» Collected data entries
- - - -
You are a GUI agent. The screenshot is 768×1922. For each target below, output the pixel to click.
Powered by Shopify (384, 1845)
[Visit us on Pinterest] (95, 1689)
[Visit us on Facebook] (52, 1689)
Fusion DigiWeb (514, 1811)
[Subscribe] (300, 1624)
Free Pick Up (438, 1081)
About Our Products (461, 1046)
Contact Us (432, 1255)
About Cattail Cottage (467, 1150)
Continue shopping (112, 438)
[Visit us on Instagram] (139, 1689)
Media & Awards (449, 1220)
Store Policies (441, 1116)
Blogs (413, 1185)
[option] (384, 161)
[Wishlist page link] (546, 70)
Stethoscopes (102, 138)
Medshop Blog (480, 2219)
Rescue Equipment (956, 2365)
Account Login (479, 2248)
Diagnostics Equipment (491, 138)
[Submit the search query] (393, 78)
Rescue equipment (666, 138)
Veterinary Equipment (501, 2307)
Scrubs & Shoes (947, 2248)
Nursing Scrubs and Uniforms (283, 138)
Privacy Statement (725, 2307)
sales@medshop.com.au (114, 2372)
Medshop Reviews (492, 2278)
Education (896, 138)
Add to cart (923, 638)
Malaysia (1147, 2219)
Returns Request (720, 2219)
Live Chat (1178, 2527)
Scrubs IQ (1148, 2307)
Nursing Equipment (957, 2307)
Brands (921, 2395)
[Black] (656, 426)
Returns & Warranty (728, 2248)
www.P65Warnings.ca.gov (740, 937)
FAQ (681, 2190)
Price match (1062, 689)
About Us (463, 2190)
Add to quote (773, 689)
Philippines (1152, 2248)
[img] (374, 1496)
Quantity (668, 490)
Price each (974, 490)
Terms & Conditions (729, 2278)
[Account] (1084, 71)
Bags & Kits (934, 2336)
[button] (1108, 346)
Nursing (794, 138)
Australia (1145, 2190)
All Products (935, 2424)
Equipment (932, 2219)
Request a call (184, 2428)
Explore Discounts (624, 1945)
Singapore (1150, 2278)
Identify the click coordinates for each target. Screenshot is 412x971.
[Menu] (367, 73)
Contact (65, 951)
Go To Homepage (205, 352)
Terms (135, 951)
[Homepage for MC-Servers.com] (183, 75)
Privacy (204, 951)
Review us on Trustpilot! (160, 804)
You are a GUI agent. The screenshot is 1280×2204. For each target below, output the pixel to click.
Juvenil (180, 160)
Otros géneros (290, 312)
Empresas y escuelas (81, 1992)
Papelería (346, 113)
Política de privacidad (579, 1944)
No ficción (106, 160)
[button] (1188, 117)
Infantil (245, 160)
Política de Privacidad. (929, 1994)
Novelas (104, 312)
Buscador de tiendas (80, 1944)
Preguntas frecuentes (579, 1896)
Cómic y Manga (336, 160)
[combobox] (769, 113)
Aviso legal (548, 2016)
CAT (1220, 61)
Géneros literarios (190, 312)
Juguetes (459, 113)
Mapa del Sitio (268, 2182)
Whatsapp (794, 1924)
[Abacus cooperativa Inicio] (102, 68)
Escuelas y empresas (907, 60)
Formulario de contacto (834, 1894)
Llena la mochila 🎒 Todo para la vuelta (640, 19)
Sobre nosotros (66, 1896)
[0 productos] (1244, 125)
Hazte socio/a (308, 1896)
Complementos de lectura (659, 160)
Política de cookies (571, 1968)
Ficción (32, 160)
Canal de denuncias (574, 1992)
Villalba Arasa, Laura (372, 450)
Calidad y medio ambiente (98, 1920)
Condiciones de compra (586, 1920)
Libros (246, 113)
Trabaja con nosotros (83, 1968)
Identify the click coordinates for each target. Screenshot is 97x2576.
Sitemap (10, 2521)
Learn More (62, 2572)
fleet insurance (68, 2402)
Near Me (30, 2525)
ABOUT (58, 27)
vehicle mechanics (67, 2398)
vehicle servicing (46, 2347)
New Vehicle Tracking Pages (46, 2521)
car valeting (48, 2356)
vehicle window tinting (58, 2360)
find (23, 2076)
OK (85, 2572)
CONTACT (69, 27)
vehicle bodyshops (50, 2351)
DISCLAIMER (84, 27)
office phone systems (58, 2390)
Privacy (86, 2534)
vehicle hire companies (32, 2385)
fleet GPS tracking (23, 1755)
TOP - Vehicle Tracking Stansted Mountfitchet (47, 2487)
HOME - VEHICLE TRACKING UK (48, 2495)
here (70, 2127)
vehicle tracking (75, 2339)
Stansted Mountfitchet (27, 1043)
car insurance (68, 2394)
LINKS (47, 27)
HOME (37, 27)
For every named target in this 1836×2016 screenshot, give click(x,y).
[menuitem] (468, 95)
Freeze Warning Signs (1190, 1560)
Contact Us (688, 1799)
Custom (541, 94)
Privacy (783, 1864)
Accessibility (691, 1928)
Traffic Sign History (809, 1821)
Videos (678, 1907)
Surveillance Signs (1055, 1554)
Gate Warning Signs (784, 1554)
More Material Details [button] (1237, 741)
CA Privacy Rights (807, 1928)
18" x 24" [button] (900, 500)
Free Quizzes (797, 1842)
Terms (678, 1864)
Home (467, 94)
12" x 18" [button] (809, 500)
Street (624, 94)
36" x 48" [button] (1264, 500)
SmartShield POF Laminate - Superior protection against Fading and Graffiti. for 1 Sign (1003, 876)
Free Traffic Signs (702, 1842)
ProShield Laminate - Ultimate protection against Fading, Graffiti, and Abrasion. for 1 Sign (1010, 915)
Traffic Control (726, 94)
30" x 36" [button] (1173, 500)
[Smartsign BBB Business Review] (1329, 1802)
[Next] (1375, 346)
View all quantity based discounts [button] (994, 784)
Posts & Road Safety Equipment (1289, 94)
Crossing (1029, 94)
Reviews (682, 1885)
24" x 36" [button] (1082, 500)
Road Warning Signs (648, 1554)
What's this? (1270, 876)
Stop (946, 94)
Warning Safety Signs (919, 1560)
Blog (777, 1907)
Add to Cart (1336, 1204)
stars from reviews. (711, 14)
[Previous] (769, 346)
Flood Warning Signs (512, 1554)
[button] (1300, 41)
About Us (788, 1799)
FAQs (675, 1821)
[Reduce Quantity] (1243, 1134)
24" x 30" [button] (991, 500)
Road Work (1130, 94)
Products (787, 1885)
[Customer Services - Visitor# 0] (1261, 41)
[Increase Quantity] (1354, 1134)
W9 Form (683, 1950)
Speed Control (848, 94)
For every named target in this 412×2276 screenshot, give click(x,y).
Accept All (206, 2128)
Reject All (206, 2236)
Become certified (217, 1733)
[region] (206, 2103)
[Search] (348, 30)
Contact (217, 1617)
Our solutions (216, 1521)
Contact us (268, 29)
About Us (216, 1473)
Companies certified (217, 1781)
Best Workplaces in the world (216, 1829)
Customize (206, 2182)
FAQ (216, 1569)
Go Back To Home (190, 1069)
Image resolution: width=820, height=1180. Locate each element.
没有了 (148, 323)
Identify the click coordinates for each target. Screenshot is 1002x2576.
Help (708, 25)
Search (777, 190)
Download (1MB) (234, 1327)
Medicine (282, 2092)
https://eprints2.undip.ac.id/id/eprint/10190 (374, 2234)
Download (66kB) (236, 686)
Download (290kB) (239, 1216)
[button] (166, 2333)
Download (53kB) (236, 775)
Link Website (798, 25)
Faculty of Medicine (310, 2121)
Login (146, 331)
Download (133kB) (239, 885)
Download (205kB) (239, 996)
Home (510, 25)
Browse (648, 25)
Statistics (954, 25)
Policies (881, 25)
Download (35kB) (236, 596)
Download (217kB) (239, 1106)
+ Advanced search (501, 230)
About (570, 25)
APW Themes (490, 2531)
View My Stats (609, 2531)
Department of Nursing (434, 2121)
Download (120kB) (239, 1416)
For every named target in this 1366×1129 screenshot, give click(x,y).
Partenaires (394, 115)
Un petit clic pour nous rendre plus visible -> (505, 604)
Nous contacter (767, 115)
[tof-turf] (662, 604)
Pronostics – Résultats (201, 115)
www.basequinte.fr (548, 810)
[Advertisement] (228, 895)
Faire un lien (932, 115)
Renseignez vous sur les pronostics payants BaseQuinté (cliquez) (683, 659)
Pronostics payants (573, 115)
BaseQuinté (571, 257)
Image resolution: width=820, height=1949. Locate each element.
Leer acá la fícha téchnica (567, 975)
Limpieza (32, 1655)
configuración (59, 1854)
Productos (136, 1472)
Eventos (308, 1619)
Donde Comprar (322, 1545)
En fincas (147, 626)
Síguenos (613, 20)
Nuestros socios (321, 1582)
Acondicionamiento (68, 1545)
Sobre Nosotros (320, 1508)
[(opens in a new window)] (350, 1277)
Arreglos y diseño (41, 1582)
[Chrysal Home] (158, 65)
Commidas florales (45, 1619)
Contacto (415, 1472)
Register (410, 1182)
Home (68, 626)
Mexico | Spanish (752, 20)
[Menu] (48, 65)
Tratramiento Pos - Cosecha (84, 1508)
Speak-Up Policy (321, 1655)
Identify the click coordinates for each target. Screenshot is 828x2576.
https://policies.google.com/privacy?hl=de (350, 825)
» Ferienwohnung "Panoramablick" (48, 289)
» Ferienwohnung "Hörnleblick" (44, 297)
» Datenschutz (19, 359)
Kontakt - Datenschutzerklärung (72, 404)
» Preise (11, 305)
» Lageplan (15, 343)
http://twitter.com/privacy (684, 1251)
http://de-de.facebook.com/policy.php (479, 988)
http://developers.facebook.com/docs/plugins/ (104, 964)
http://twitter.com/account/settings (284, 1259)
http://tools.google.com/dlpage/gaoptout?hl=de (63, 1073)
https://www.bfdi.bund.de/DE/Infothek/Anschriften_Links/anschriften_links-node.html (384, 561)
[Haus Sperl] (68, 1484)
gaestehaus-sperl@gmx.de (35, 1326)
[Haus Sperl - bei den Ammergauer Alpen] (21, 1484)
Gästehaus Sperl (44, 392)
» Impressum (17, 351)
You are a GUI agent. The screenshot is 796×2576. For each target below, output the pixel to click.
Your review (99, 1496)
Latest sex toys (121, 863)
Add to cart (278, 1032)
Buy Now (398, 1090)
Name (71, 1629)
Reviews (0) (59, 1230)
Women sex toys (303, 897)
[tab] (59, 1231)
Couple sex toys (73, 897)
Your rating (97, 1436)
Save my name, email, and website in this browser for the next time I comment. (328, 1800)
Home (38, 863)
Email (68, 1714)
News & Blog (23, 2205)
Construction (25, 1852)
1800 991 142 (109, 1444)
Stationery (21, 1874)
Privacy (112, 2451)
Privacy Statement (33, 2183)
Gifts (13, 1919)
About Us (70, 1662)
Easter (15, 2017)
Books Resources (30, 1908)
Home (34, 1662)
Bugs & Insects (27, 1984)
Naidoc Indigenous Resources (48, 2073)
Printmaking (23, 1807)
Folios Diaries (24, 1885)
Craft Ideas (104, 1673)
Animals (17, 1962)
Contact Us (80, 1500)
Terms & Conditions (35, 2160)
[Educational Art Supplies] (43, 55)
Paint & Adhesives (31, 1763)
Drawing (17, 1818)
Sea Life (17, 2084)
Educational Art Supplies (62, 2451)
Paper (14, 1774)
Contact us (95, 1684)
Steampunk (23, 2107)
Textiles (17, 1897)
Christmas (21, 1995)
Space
- - - -
» What you need to do
Would you print, exactly as written, every line above from the one holding "CA Privacy Rights (807, 1928)" through the one holding "[Next] (1375, 346)", with both included and no other lines?

» Problem solution
CA Privacy Rights (807, 1928)
18" x 24" [button] (900, 500)
Free Quizzes (797, 1842)
Terms (678, 1864)
Home (467, 94)
12" x 18" [button] (809, 500)
Street (624, 94)
36" x 48" [button] (1264, 500)
SmartShield POF Laminate - Superior protection against Fading and Graffiti. for 1 Sign (1003, 876)
Free Traffic Signs (702, 1842)
ProShield Laminate - Ultimate protection against Fading, Graffiti, and Abrasion. for 1 Sign (1010, 915)
Traffic Control (726, 94)
30" x 36" [button] (1173, 500)
[Smartsign BBB Business Review] (1329, 1802)
[Next] (1375, 346)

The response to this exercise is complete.